Menerapkan pola makan yang sehat: Konsumsi makanan sehat dan seimbang dapat membantu mengurangi risiko terjadinya preeklamsia. Sebaiknya konsumsi makanan yang kaya akan nutrisi seperti sayuran hijau, buah-buahan, ikan, dan daging tanpa lemak.
Olahraga secara teratur: Olahraga ringan secara teratur dapat membantu meningkatkan sirkulasi darah dan menjaga berat badan yang sehat.
Baca juga: Inilah Pemicu Pasangan Anda Kehilangan Gairah Seksual
Mengurangi stres: Stres dapat meningkatkan risiko terjadinya preeklamsia.

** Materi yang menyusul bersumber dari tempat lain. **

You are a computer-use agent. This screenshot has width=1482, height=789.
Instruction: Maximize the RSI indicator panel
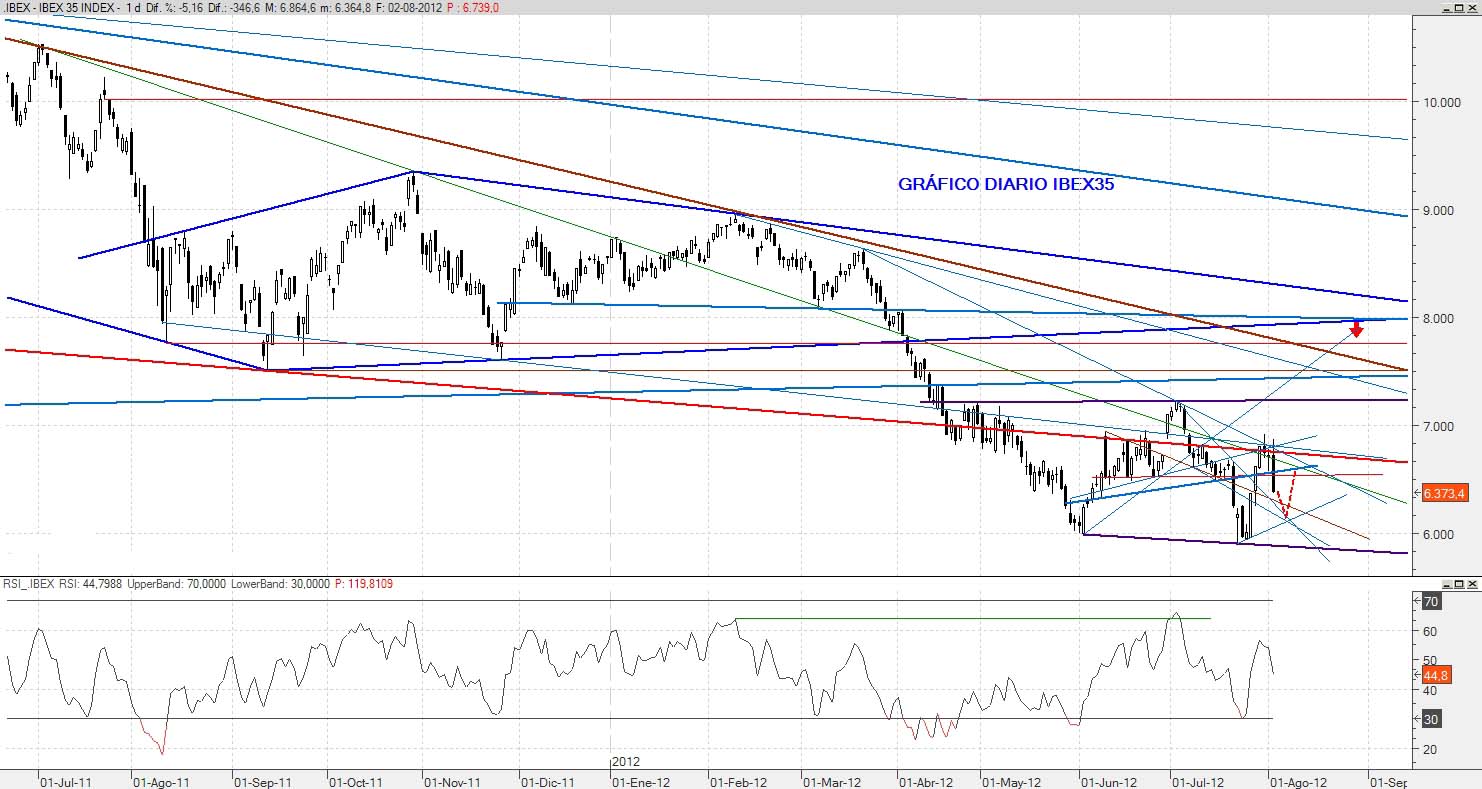(1459, 584)
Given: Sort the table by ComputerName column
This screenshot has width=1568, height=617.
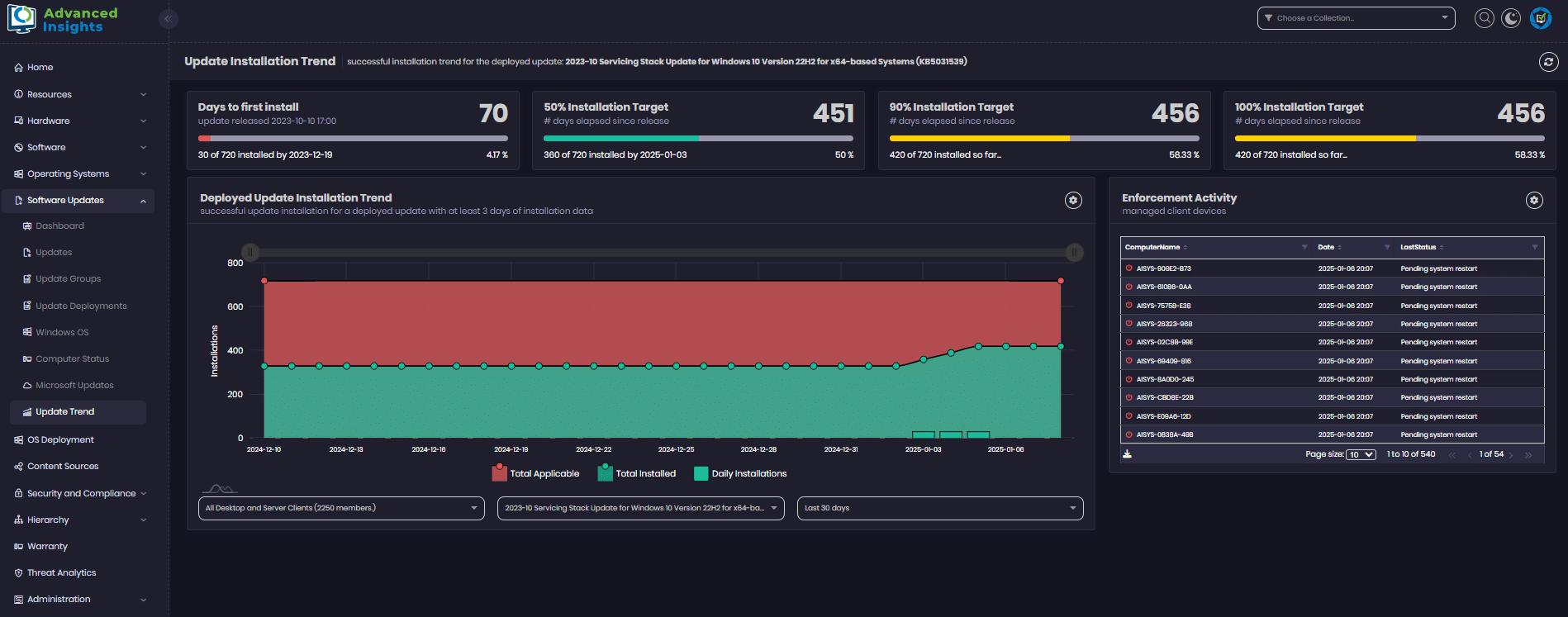Looking at the screenshot, I should pyautogui.click(x=1152, y=247).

Maka, melakukan aktivitas yang membantu mengurangi stres seperti meditasi atau yoga dapat membantu mencegah terjadinya preeklamsia.
Menghindari rokok dan alkohol: Rokok dan alkohol dapat meningkatkan risiko terjadinya preeklamsia, sehingga sebaiknya dihindari selama kehamilan.
Berkonsultasi dengan dokter: Jika Anda memiliki riwayat penyakit hipertensi atau preeklamsia, sebaiknya berkonsultasi dengan dokter untuk melakukan tindakan pencegahan yang tepat.